Task directions: Find the line containing "Click 'Below national average of 13%' caption" in the entries; transcribe it and all remaining lines through the end, exactly as they appear, but not the pictures.
=== Section Start ===
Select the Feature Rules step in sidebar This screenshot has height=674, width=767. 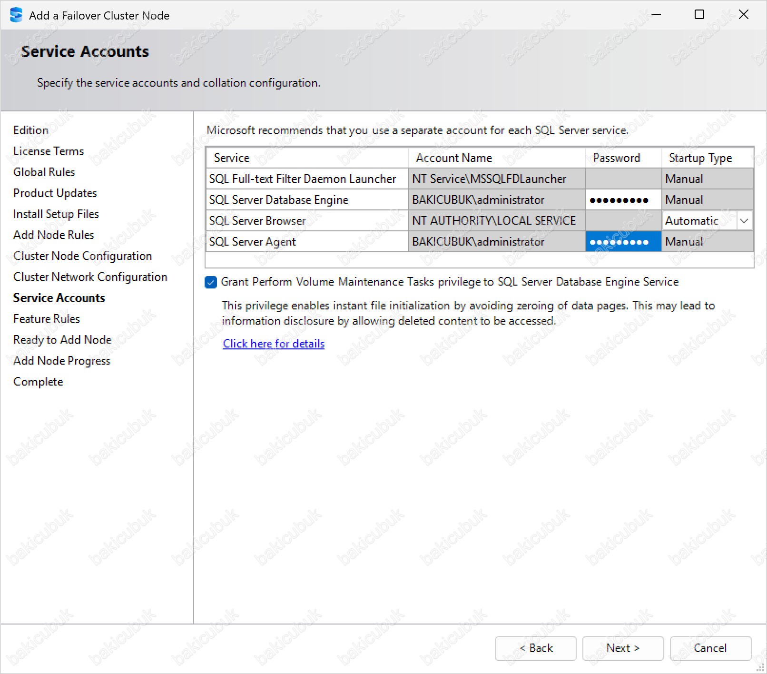point(47,319)
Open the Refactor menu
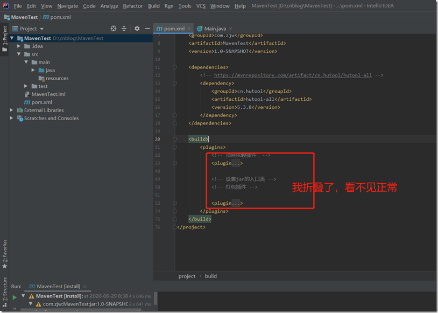Image resolution: width=438 pixels, height=313 pixels. (133, 6)
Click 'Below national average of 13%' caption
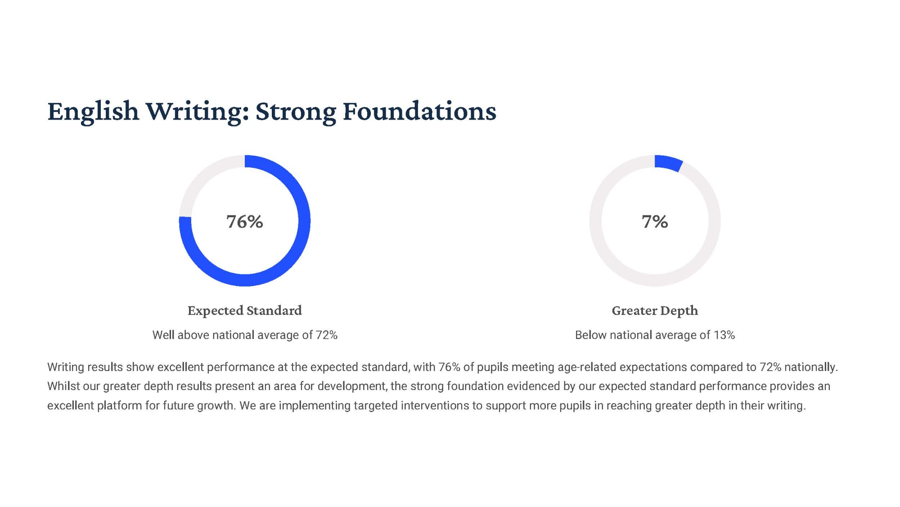The image size is (900, 507). (x=655, y=335)
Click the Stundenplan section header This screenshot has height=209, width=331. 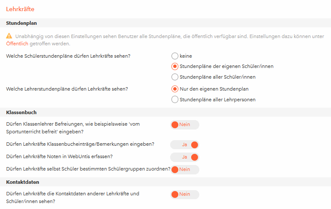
=== Section End ===
Solution to this exercise:
Click 'Below national average of 13%' caption
The image size is (900, 507). (x=655, y=335)
Click the Stundenplan section header This screenshot has height=209, width=331. 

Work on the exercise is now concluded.